* START *
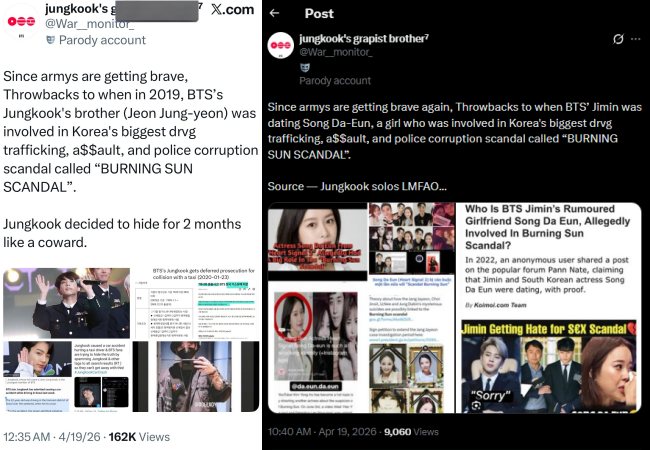Open the three-dots more menu on post
Viewport: 650px width, 450px height.
(x=635, y=39)
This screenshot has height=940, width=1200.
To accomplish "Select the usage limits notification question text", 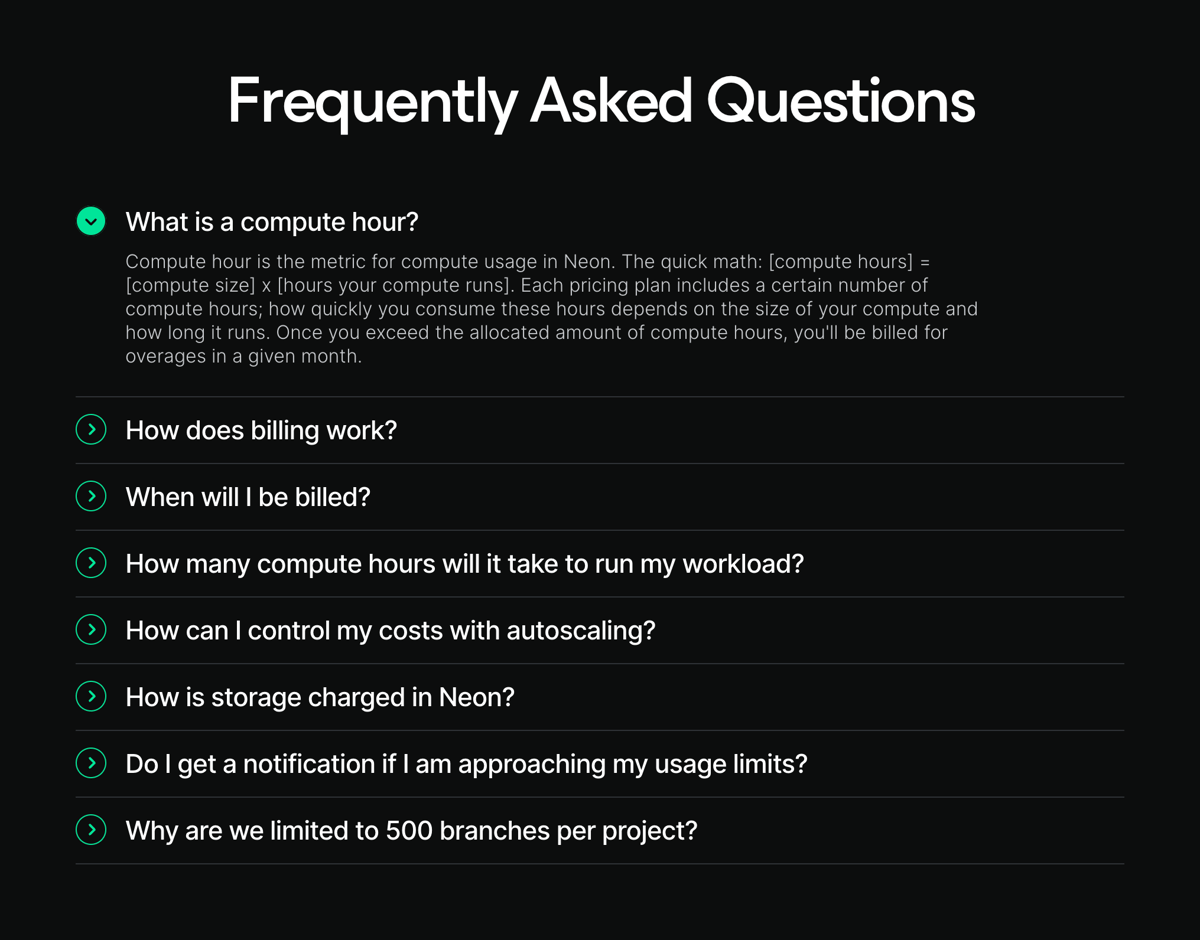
* END *
Can you copy down every line of the data above word for word, leaving out the pictures?

— The output —
Open the three-dots more menu on post
Viewport: 650px width, 450px height.
(x=635, y=39)
This screenshot has height=940, width=1200.
To accomplish "Select the usage limits notification question text", 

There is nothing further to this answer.